By Miriam Raftery
May 4, 2020 (El Cajon) –“Helping other people was the only way that I survived through different risks and wars I went through,” says Kilian Colin, an Iraqi refugee in El Cajon who says he went through lockdowns in Iraq and Syria. A long-time civil rights and labor activist, he has now started a mask-making campaign that is protecting thousands of the most vulnerable people during the COVID-19 pandemic.
His masks have been sent to protect healthcare workers in San Diego and in cities across the nation including had-hit New York City, as well as to farmers in the Midwest, farmworkers in Oregon, asylum seekers in Mexico, and tribal members of the Navajo Nation in Arizona.
How the effort began
“I was visiting Asia in January when the pandemic started,” says Colin, who began wearing masks in Vietnam and Taiwan. Back home as a student at San Diego State University, he kept wearing a mask to avoid infecting others.

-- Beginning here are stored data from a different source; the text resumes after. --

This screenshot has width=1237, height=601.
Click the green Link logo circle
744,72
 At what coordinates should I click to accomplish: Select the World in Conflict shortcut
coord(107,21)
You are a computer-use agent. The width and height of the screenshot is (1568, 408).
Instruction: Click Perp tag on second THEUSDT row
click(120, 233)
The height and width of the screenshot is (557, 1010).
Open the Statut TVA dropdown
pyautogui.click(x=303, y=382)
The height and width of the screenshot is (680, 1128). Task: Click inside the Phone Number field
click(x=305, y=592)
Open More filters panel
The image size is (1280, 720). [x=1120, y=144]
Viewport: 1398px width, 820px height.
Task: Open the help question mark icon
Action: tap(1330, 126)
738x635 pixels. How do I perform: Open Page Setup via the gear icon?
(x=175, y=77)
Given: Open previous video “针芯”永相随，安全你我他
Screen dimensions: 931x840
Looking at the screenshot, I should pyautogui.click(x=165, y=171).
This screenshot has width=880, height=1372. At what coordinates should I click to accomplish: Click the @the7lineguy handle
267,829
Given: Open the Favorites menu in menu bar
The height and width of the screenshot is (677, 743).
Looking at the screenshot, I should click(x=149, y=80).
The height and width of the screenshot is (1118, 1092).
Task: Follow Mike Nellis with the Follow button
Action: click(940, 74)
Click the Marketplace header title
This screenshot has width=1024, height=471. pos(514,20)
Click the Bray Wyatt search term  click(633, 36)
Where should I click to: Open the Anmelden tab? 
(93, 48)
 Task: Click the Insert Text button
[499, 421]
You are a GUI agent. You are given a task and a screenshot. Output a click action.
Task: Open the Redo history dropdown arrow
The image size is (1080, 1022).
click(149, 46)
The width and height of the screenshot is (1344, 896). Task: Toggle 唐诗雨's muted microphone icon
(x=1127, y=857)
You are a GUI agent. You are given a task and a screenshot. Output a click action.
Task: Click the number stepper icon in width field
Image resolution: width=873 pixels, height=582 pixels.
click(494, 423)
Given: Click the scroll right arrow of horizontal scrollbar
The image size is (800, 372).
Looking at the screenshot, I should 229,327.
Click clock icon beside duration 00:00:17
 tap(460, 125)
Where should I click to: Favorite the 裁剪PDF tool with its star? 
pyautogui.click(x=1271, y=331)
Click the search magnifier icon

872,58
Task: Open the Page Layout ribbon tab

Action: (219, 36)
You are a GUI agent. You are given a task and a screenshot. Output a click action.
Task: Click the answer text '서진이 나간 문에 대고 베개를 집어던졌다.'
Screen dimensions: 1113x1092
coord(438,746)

But he recalls, “Both professors and students at SDSU were making fun of me…I had no option but to face some of those bullies and told them I was protecting them by wearing this mask, since I had no idea if I carried the virus with me home.”
In mid-March, SDSU moved classes online. Without spending an hour daily commuting, Colin decided to make several masks instead and offer them online to whoever needed them, also replacing his own surgical masks that had been washed too many times to be protective.
“I looked online for patterns to make masks and I looked in my closet for clothes that I no longer use,” he tells East County Magazine in an exclusive interview.